In [2]:
# Import all of the things you need to import!
import pandas as pd
from sklearn.feature_extraction.text import CountVectorizer
from sklearn.feature_extraction.text import TfidfVectorizer
import re
from nltk.stem.porter import PorterStemmer
pd.options.display.max_columns = 30
%matplotlib inline
The Congressional Record is more or less what happened in Congress every single day. Speeches and all that. A good large source of text data, maybe?
Let's pretend it's totally secret but we just got it leaked to us in a data dump, and we need to check it out. It was leaked from this page here.
In [3]:
# If you'd like to download it through the command line...
!curl -O http://www.cs.cornell.edu/home/llee/data/convote/convote_v1.1.tar.gz
In [4]:
# And then extract it through the command line...

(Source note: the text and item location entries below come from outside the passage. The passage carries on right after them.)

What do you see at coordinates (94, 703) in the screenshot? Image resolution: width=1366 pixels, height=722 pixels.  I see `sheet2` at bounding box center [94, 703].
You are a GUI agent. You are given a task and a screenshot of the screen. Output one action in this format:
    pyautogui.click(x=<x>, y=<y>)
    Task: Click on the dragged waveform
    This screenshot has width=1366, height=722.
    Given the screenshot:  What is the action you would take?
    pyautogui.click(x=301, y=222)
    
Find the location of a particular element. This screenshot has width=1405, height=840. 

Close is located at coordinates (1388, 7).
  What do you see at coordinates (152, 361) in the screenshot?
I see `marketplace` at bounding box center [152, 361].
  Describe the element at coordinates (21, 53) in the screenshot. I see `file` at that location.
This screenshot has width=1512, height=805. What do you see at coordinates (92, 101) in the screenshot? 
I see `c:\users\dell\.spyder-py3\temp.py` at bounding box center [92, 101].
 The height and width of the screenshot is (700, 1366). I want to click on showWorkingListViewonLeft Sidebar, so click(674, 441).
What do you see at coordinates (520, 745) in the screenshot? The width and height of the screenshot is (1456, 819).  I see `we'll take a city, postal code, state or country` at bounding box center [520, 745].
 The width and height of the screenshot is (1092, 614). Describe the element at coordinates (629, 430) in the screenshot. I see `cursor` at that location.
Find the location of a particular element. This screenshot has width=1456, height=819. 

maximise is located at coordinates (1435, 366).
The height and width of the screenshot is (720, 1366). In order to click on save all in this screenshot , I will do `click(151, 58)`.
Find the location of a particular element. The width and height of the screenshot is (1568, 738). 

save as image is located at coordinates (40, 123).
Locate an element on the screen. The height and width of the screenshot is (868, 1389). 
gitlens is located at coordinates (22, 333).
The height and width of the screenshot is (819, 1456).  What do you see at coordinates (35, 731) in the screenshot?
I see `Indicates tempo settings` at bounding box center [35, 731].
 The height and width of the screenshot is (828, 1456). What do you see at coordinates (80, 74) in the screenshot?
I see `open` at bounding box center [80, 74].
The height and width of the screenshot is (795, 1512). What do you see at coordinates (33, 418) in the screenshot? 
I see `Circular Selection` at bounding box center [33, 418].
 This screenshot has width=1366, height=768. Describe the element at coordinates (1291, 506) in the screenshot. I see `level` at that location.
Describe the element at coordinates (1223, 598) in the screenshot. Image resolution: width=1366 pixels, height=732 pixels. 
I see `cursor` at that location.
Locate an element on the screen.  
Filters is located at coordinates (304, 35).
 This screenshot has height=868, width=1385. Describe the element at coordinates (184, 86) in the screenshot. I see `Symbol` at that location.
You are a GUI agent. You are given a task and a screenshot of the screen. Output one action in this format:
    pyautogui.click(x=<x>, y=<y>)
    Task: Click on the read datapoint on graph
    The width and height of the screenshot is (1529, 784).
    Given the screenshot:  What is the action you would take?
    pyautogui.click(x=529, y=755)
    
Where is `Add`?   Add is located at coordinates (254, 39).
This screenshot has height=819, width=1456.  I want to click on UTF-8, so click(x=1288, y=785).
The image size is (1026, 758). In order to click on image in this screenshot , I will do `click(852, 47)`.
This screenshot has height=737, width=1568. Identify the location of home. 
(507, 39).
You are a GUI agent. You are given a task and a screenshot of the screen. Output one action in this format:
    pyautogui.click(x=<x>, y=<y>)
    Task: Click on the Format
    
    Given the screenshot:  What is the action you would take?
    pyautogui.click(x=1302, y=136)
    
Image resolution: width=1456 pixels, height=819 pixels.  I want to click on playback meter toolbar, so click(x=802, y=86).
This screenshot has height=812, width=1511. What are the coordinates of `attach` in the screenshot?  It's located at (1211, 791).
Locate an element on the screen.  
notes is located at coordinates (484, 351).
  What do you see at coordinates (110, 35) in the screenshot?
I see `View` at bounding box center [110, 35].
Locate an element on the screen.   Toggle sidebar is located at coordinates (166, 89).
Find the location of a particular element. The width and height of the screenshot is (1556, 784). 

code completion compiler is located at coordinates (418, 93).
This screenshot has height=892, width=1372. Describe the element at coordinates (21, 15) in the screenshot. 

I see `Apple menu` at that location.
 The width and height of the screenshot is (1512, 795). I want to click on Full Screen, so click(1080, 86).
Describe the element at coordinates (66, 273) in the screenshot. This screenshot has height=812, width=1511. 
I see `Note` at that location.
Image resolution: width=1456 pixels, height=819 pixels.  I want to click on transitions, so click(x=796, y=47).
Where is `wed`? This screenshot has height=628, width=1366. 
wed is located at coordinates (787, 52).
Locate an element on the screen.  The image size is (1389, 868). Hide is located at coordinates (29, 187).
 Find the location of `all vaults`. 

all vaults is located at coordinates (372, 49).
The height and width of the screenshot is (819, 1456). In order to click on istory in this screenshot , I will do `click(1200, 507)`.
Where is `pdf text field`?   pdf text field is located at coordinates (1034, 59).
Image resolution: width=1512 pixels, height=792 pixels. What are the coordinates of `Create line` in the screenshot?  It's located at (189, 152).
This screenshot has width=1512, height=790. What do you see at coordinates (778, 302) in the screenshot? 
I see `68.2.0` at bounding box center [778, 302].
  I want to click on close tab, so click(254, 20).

!tar -zxf convote_v1.1.tar.gz
You can explore the files if you'd like, but we're going to get the ones from convote_v1.1/data_stage_one/development_set/
. It's a bunch of text files.
In [5]:
# glob finds files matching a certain filename pattern
import glob
# Give me all the text files
paths = glob.glob('convote_v1.1/data_stage_one/development_set/*')
paths[:5]
Out[5]:
In [6]:
len(paths)
Out[6]:
So great, we have 702 of them. Now let's import them.
In [7]:
speeches = []
for path in paths:
with open(path) as speech_file:
speech = {
'pathname': path,
'filename': path.split('/')[-1],
'content': speech_file.read()
}
speeches.append(speech)
speeches_df = pd.DataFrame(speeches)
speeches_df.head()
Out[7]:
In class we had the texts
variable. For the homework can just do speeches_df['content']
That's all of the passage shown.